Photo credit: Car and Driver
Photo credit: Car and Driver

The idea was first explored publicly with the Astro II mid-engined concept car, originally dubbed the XP-880 (for Experimental Prototype), which made its public debut in April 1968 at the New York auto show. The Astro II initiated a blizzard of speculation as to whether it was the next Corvette. Designed to showcase a mid-mounted powertrain but less extreme than the rear-engined Astro I of a year earlier, it was an aerodynamic study to see how slippery a Corvette could be. Unlike the 1967 Corvair-based, rear-engined Astro I, it had real doors to access the passenger compartment, a front storage compartment, and a rear hatch that could be lifted for access to the engine.

Under its swoopy body, the Astro II used mostly off-the-shelf parts. A 400-hp 427-cubic-inch big-block V-8 was mounted backward, with its starter and ring gear under the seatbacks and the tall accessory drive in back. Its original transaxle was a 1963 Pontiac Tempest two-speed automatic, but when that proved too weak, the system was redesigned. Rolling on spoked cast-aluminum wheels with G70-by-15 tires, it boasted four-wheel-disc brakes and could generate an incredible 1.00 g of cornering grip. GM said it almost made it to the showroom.
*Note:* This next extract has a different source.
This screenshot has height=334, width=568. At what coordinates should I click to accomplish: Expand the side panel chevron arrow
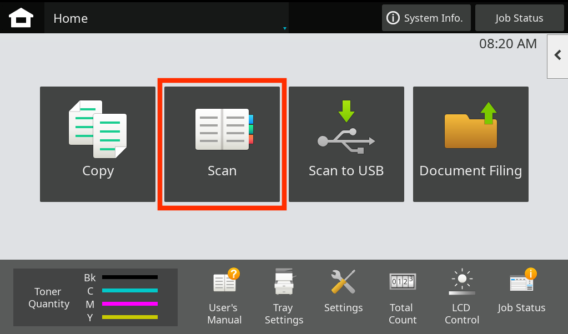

But Chevrolet was selling every Corvette it could build at the time, so why risk radically changing what was working so well? Would investing substantial sums to go mid-engined increase Corvette sales and profits? Probably not, Chevrolet reasoned, especially since its price would have to be higher and its resulting sales volume much lower. So, while showing mid-engined concept Corvettes excited the press and public and created interest and ink, the idea of actually investing in converting the Corvette to a mid-engine layout was strongly resisted as a major risk.

Photo credit: Car and Driver
Photo credit: Car and Driver

Still, looking very exotic for its time, with a tilt-back rear and a tilt-forward front section, the Astro II’s styling screamed “Corvette,” and two of its design features were later applied to production Corvettes. For ’73, when new federal bumper requirements kicked in and most American cars got big chrome front bumpers, the Corvette instead received a much more attractive, body-color Astro treatment. Then for ’74, the Corvette’s tail was restyled to look like the Astro II’s.

But that’s as close as the Astro II ever got to the inside of a showroom. It has taken another 50 years for Arkus-Duntov’s dream of a mid-engined Corvette to finally become reality.